Why You’ll Love This Recipe
- Plant-based and nutrient-rich, ideal for vegetarians and vegans
- Quick to make, with just 18 minutes from start to finish
- Refreshing and zesty with bold lemon garlic flavors
- Great for meal prep—stays fresh and flavorful in the fridge
- Customizable with seasonal vegetables
- Packed with texture from crisp veggies and crunchy almonds
- Satisfying and hearty thanks to chickpeas and orzo
- Perfect for picnics, potlucks, or light lunches
- Gluten-free adaptable with gluten-free orzo
- Dairy-free, yet rich in umami thanks to nutritional yeast
Ingredients
(Tip: You can find the complete list of ingredients and their measurements in the recipe card below.)
- Dry orzo pasta
- Canned chickpeas
- Cherry tomatoes
- Medium cucumber
- Red onion
- Garlic
- Lemon juice
- Lemon zest
- Olive oil (extra virgin)
- White balsamic vinegar
- Agave syrup
- Nutritional yeast
- Red pepper flakes
- Salt and pepper
- Dried basil
- Dried oregano
- Fresh parsley
- Almonds
Directions
- Cook the orzo: Bring a pot of salted water to a boil. Cook the orzo according to package instructions until al dente. Drain and rinse under cold water.

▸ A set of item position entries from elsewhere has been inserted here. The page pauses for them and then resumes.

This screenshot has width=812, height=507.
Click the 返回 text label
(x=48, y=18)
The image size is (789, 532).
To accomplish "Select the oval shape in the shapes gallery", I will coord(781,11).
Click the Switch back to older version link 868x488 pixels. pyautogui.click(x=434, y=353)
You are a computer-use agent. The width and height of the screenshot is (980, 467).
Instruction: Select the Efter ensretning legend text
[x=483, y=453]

- Prepare the vegetables: While the orzo cooks, dice the cucumber, halve the cherry tomatoes, finely chop the red onion, and roughly chop the parsley.

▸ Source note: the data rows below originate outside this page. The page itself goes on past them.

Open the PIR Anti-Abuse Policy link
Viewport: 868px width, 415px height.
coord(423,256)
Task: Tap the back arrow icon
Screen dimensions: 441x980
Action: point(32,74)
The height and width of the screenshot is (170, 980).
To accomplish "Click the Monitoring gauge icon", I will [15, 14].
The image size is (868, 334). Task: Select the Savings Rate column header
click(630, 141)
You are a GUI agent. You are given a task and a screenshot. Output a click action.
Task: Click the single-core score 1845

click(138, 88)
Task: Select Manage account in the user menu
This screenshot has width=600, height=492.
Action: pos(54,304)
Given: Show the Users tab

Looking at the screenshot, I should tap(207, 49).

- Make the dressing: In a small bowl or jar, whisk together olive oil, lemon juice, lemon zest, minced garlic, white balsamic vinegar, agave syrup, dried basil, dried oregano, red pepper flakes, salt, and pepper.
- Combine the salad: In a large mixing bowl, combine the cooked orzo, chickpeas (drained and rinsed), tomatoes, cucumber, red onion, parsley, nutritional yeast, and almonds.
- Toss with dressing: Pour the dressing over the salad and toss until evenly coated.
- Taste and adjust: Add additional salt, pepper, or lemon juice as needed. Serve immediately or refrigerate until ready to serve.
Servings and Timing
Servings: 4
Prep Time: 10 minutes
Cook Time: 8 minutes
Total Time: 18 minutes
Variations
- Add avocado for creaminess and healthy fats
- Use different herbs like mint or dill for variation
- Add greens such as arugula or spinach for extra nutrition
- Substitute almonds with sunflower seeds or pumpkin seeds for a nut-free option
- Add feta or a vegan feta alternative for a salty contrast
- Use quinoa or couscous in place of orzo for a gluten-free option
Storage/Reheating
- Storage: Store in an airtight container in the refrigerator for up to 4 days.
- Reheating: This salad is best served cold or at room temperature, so no reheating is necessary.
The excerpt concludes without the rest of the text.